The uterus and all the organs like to have their stories told and listened to.
That is part of the healing journey.
What happens if the uterus is in a non-ideal position
If the uterus is not in slight anteflexion the whole relationship of the pelvic organs and abdominal organs are thrown off.
The uterus in strong anteflexion will impair the function of the bladder.
The uterus that is retroverted or retroflexed will lay on the rectum and could cause constipation.
This leaning or bending back of the uterus can also cause low back pain and pelvic pain because the uterus is laying on the vascular or lymph drainage pathways.
The uterus that is leaning to the side or twisting can influence the function of the sigmoid colon, the cecum, and the ovaries or ureters.
Any of these altered positions can challenge the vascular and lymphatic drainage out of the pelvis.
Sometimes the symptoms are subtle and seemingly unrelated.
Sometimes the symptoms are dramatic and the relationship between the uterus and the symptom is overt.
Movement
Everything in the body is designed to move.
All movement occurs in relationship to all other movement.
Organ position can throw off proper relationship.
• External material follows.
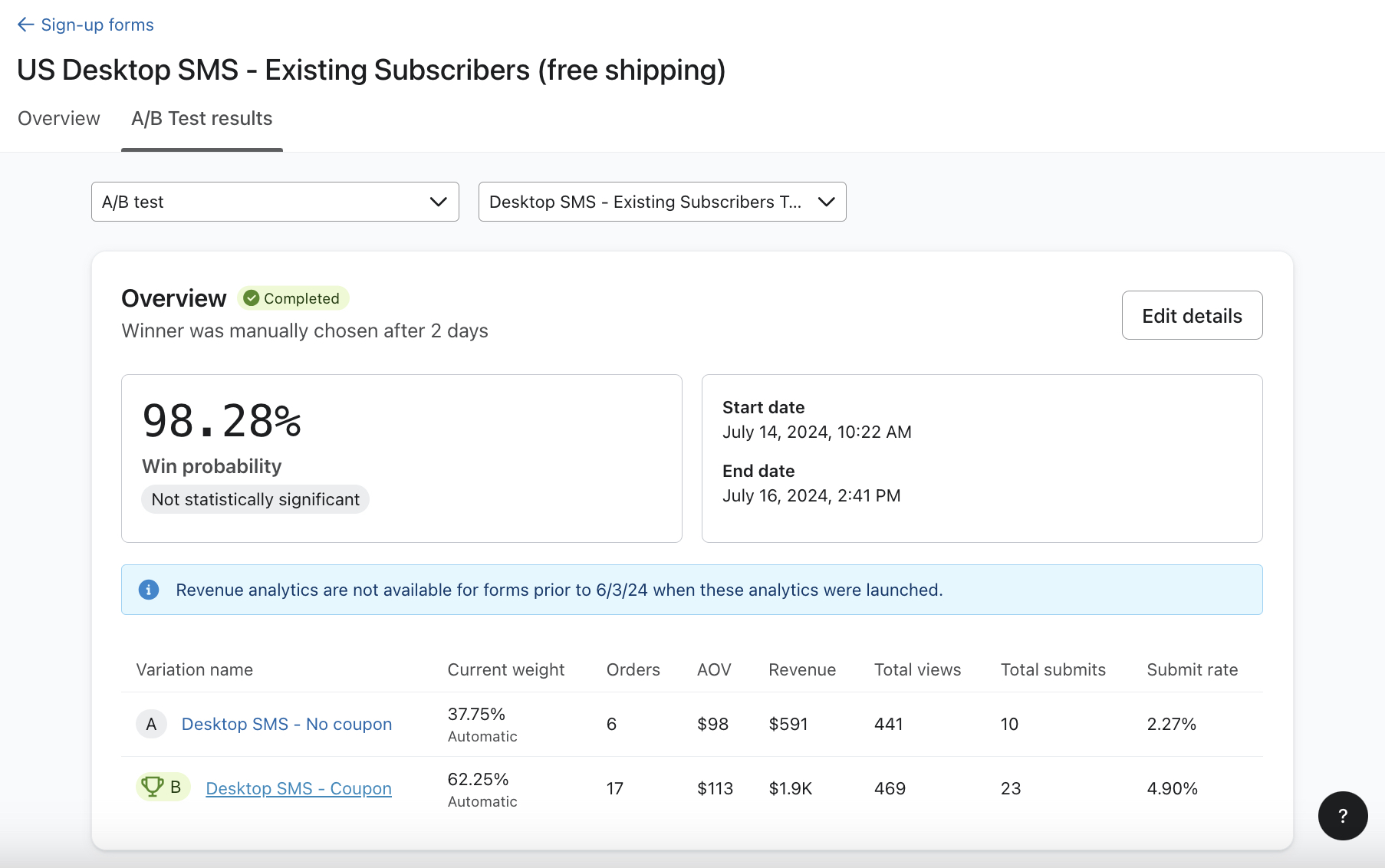The height and width of the screenshot is (868, 1385).
Task: Click the Submit rate column header
Action: [x=1192, y=669]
Proper movement is also influenced by a variety of experiences including a history of surgery, a history of inflammation or infection, trauma to connective tissue, congenital variants, chronic spasms, and deconditioning.
What to do
In the next video I will teach you how to palpate your own uterus and give you tips on treating it yourself.
You can also look for a practitioner of Arvigo Maya Abdominal Therapy or the Barral Technique to help you out.
The Mayans say the uterus is the queen of the body.
When the uterus is in her ideal/normal position she is on her throne.
When she is out of her normal position she is not on her throne and nothing in life will be easeful.
Find a way to put your queen back on her throne so you can have the easeful life you deserve and yearn for.